**Exercice a:**
Pour chacune des affirmations suivantes, dites par oui ou non si elle concorde avec l'extrait et citez à l'identique les mots du texte qui tranchent : (i) le ministère de la justice estime les sommes dérobées entre 20 et 30 milliards ; (ii) en 2015, 1,5 milliard de hryvnias ont effectivement été rendus au budget d'État ; (iii) l'ancien autocrate paraît tendu pendant ses vidéoconférences.

==== Extrait ====

Nombre de commentateurs dénoncent néanmoins un effet pervers de ces affaires. Dans la mesure où l’ancien autocrate ne sera probablement jamais arrêté, les poursuites judiciaires lui servent avant tout d’opérations de communication. Ses vidéoconférences provoquent confusion et cacophonie dans la salle d’audience. De son côté de l’écran, lui apparaît détendu, le teint hâlé, et libre d’exposer sa version des faits sans être contredit. Il a ainsi l’occasion de dénoncer un acharnement contre sa personne, et d’entretenir son narratif de la Révolution et du début de la guerre. Un narratif qui sert les intérêts de ses anciens collaborateurs restés en Ukraine, de même que ceux de la propagande d’Etat russe. En tant qu’accusé dans le procès pour trahison, il entend aussi faire valoir son droit d’interroger le Président Petro Porochenko, le Secrétaire du Conseil de Sécurité et de Défense et ancien Président par intérim, Oleksandr Tourtchinov, et l’ancien Premier ministre Arséni Iatseniouk. Le spectacle promet d’être au rendez-vous. Mais il n’est pas dit que cela serve les intérêts de la justice.

Le nerf de la guerre

Dans ce contexte où l’homme est intouchable, les regards se concentrent sur le nerf de la guerre: l’argent. Certains estiment que la “Famille” de Viktor Ianoukovitch aurait dérobé environ 12 milliards de dollars pendant son passage au pouvoir. Le ministère de la justice avance lui une fourchette de 20 et 30 milliards. Iouriy Loutsenko porte le chiffre à 40 milliards. Mais, plus de 3 ans après la chute du régime, pratiquement rien n’a été récupéré, malgré des annonces régulières. Selon un rapport de l’AntAC de décembre 2016, 1,5 milliards de hryvnias (environ 51 millions d’euros) devaient être récupérés en 2015 et rendus au budget d’Etat: seuls 100093 hryvnias (environ 3400 euros) ont été rendus au budget d’Etat. En 2016, l’objectif était de 7,7 milliards de hryvnias (environ 2610000 euros), pour un rendu effectif de 149193 hryvnias (environ 5000 euros). En 2017, le Premier ministre Volodymyr Hroisman espère gonfler le budget d’Etat de 12 milliards de hryvnias (environ 407 millions d’euros).

==== Lignes répertoriées ====

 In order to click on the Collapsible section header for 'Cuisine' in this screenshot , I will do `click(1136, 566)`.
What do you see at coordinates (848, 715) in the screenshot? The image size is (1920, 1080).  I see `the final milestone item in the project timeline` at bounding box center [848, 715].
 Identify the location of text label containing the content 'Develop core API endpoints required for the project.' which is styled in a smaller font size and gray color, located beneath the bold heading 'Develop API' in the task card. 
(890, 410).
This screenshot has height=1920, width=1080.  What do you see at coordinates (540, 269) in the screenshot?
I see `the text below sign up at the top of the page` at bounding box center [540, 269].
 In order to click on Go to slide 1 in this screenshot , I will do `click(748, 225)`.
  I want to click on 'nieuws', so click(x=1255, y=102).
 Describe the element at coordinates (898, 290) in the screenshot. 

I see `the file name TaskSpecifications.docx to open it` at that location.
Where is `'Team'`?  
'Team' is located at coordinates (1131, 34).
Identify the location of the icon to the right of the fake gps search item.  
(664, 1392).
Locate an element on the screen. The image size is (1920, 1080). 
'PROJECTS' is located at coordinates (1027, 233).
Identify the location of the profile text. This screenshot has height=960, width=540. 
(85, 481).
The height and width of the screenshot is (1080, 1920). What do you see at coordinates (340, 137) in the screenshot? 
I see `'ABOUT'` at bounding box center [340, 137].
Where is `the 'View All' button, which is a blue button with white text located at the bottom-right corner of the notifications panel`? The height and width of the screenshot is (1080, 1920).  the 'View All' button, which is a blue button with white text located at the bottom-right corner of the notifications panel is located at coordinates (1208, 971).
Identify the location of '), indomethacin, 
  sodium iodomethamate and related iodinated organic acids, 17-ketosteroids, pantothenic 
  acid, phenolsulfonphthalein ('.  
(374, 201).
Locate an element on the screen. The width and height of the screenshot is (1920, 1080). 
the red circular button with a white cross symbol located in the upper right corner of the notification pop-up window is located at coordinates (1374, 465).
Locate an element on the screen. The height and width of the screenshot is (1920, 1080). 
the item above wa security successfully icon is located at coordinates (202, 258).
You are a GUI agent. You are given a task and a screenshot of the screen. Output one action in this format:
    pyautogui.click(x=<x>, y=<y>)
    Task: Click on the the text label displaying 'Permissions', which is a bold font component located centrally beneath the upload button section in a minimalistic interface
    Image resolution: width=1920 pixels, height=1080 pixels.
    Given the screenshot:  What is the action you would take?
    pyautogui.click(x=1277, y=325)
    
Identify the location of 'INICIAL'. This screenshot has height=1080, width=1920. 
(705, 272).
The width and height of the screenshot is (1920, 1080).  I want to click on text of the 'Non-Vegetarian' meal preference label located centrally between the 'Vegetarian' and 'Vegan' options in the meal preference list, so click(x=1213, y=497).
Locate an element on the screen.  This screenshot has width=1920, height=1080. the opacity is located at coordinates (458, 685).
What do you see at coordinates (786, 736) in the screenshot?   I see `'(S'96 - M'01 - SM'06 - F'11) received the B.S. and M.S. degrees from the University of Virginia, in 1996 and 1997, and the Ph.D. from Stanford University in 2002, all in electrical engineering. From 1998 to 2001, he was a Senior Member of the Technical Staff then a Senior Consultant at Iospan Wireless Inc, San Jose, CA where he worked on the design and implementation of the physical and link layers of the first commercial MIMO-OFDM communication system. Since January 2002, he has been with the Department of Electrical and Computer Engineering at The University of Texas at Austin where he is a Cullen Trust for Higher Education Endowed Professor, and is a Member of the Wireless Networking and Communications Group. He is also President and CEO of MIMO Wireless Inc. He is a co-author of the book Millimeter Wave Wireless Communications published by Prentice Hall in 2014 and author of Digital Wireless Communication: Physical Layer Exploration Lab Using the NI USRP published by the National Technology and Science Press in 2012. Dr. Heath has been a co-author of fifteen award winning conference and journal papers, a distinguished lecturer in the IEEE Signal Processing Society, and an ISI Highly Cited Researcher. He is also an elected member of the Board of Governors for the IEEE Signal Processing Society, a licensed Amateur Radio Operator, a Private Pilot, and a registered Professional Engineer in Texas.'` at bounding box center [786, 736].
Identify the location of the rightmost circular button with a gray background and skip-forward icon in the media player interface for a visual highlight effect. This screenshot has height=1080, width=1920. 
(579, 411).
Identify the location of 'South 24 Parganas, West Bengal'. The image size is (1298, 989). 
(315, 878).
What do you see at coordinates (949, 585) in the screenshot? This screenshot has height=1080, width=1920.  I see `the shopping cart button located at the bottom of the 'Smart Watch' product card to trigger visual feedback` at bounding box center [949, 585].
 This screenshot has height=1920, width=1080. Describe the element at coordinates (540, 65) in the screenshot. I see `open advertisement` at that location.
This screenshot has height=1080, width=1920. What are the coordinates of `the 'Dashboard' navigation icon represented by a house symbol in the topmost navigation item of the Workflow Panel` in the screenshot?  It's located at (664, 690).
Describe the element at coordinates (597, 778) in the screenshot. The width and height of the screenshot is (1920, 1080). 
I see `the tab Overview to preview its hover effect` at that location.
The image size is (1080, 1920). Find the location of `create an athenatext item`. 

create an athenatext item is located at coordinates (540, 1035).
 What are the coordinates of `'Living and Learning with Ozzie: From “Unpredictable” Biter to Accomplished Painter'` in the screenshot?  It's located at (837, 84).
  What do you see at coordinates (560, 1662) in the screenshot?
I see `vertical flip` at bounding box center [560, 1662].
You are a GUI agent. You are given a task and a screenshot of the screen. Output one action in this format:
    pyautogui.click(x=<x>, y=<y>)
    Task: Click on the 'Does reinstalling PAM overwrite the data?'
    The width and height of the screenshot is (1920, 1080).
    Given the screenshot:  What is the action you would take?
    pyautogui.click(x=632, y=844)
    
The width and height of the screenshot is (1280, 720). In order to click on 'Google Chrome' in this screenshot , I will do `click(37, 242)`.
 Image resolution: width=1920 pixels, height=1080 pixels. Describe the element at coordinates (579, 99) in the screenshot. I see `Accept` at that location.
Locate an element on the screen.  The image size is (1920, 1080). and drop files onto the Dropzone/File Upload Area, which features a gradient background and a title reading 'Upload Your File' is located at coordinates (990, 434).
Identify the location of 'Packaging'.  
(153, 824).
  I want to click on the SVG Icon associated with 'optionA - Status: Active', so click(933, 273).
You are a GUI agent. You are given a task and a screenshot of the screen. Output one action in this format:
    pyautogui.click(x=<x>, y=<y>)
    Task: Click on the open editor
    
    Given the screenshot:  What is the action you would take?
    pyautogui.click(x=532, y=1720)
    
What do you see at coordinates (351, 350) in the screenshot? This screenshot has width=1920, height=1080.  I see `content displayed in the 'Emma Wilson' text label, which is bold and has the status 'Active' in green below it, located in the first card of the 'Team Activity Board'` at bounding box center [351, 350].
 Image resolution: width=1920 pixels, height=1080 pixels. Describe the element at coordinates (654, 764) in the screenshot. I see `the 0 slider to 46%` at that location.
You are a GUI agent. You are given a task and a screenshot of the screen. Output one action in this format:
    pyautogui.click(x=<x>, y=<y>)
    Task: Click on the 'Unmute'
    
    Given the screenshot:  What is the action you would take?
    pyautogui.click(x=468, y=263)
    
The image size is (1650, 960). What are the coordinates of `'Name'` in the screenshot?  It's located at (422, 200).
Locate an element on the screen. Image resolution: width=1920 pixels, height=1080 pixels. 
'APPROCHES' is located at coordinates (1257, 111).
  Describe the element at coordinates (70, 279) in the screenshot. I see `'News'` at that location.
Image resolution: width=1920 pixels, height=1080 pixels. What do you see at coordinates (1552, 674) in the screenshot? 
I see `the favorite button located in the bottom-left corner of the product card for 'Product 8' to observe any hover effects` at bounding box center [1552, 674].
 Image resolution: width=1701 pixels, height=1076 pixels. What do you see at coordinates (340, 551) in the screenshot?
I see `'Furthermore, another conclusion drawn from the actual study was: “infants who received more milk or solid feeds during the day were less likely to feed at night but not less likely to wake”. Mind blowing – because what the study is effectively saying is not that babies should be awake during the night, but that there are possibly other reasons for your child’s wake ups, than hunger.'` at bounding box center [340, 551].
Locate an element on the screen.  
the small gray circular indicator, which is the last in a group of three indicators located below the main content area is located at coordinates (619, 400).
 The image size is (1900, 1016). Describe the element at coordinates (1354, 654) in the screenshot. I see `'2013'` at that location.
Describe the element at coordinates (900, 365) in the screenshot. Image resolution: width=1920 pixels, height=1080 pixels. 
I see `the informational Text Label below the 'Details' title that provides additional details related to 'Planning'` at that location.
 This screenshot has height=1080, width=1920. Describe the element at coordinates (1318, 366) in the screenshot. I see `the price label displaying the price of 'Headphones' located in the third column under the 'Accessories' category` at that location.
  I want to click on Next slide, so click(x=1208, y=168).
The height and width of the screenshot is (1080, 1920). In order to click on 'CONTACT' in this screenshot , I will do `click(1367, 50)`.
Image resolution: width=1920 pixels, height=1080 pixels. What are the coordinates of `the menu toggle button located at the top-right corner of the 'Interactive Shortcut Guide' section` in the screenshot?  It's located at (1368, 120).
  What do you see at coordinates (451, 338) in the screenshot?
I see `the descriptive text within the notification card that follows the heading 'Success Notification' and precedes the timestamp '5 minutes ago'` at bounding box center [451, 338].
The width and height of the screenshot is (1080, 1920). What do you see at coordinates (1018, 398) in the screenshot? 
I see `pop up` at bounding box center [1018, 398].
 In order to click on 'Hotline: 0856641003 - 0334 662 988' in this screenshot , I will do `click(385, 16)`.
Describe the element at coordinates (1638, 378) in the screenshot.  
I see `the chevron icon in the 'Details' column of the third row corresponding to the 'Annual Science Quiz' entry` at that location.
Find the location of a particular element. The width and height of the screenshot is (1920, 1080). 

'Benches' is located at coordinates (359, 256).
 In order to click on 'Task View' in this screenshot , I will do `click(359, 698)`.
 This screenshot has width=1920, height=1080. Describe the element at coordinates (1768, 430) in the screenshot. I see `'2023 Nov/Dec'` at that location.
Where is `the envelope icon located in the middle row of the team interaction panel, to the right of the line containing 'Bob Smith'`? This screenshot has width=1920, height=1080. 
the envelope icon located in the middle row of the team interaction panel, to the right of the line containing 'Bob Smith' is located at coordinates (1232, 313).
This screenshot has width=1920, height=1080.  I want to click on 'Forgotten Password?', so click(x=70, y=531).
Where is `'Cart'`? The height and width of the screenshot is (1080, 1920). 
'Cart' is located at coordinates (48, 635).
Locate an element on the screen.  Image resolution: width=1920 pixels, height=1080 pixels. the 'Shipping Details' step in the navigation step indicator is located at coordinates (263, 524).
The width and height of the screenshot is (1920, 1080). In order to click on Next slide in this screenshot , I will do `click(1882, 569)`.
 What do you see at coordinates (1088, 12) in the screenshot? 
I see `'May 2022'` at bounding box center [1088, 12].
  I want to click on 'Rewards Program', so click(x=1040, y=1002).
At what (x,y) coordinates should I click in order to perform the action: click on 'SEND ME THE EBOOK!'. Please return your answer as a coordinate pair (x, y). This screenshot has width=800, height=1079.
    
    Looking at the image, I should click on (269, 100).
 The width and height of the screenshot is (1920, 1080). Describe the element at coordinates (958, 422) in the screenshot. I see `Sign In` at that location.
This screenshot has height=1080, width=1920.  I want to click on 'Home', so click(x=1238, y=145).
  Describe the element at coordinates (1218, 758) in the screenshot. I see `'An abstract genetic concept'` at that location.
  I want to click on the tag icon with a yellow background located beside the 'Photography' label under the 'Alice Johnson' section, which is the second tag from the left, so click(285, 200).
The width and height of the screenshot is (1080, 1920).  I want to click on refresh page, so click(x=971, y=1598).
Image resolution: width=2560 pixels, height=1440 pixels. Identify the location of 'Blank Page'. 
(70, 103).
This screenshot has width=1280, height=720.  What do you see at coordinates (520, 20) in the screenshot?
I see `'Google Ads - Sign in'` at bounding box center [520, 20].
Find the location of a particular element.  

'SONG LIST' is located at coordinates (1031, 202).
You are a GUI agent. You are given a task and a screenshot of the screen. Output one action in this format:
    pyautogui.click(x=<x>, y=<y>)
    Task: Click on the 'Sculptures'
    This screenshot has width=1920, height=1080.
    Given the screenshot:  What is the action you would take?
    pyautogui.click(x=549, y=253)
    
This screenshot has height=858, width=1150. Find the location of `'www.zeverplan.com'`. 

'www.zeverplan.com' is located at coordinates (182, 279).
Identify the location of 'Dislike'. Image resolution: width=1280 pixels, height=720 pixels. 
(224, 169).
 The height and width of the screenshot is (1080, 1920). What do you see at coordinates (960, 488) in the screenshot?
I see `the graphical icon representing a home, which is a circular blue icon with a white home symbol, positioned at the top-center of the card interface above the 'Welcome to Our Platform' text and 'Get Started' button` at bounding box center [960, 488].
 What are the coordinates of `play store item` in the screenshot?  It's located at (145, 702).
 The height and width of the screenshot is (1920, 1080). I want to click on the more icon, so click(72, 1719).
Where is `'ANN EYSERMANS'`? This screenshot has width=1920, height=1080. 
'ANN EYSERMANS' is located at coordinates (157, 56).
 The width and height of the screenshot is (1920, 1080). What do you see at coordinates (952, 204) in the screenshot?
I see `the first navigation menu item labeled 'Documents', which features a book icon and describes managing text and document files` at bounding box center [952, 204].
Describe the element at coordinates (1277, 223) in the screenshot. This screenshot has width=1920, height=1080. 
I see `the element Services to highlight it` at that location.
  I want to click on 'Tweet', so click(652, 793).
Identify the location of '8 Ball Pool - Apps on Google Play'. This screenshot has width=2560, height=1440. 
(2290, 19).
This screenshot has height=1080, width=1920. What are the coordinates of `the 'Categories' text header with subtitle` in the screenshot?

====

**Exercice b:**
Relevez chaque ligne ci-dessus qui contient le mot « will », en respectant la casse.

**Bonne réponse a:**
(i) Oui : « Le ministère de la justice avance lui une fourchette de 20 et 30 milliards. »
(ii) Non : « seuls 100093 hryvnias (environ 3400 euros) ont été rendus au budget d’Etat ».
(iii) Non : « lui apparaît détendu, le teint hâlé ».

**Bonne réponse b:**
 In order to click on the Collapsible section header for 'Cuisine' in this screenshot , I will do `click(1136, 566)`.
 In order to click on Go to slide 1 in this screenshot , I will do `click(748, 225)`.
The width and height of the screenshot is (1280, 720). In order to click on 'Google Chrome' in this screenshot , I will do `click(37, 242)`.
The height and width of the screenshot is (1080, 1920). In order to click on 'CONTACT' in this screenshot , I will do `click(1367, 50)`.
 In order to click on 'Hotline: 0856641003 - 0334 662 988' in this screenshot , I will do `click(385, 16)`.
 In order to click on 'Task View' in this screenshot , I will do `click(359, 698)`.
The width and height of the screenshot is (1920, 1080). In order to click on Next slide in this screenshot , I will do `click(1882, 569)`.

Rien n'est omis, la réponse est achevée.